**Data**
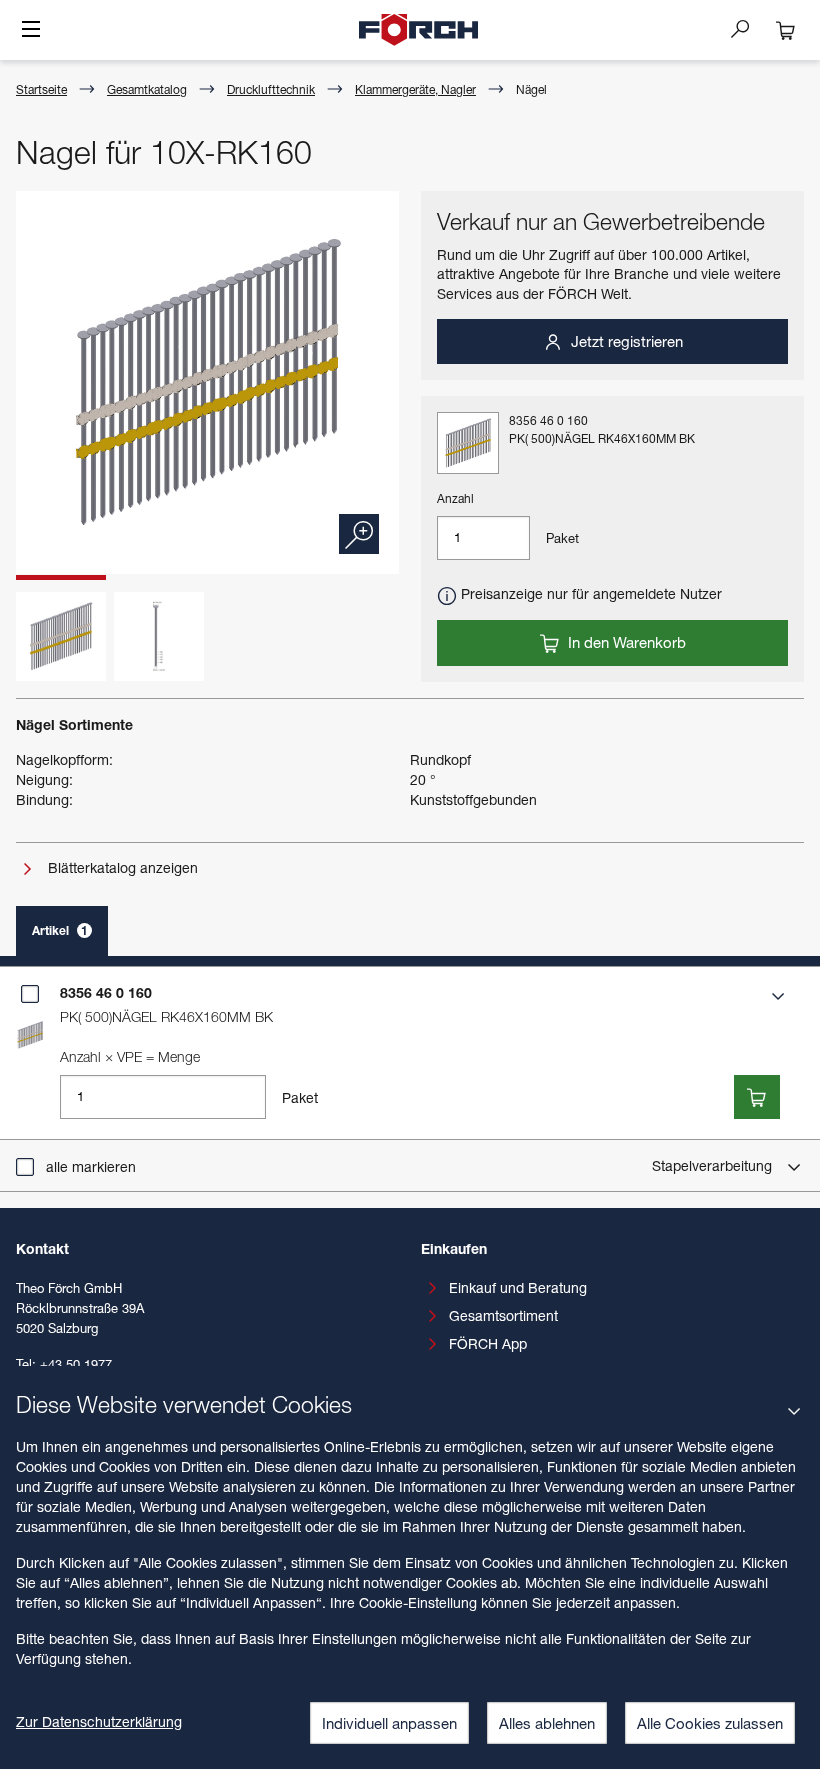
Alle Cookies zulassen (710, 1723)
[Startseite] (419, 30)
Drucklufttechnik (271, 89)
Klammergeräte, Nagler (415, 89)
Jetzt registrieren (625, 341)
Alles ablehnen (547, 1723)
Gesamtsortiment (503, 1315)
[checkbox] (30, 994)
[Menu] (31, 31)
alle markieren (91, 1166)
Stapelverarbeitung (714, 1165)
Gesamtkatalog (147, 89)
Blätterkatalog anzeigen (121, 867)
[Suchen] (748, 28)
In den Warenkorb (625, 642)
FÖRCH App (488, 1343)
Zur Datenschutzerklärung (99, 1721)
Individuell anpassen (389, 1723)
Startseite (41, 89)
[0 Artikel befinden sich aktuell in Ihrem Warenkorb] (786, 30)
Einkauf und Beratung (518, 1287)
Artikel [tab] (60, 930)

**Exercise description**
In the data above, how many lines contain the string "Warenkorb"? Answer with the number only.

**Response box**
2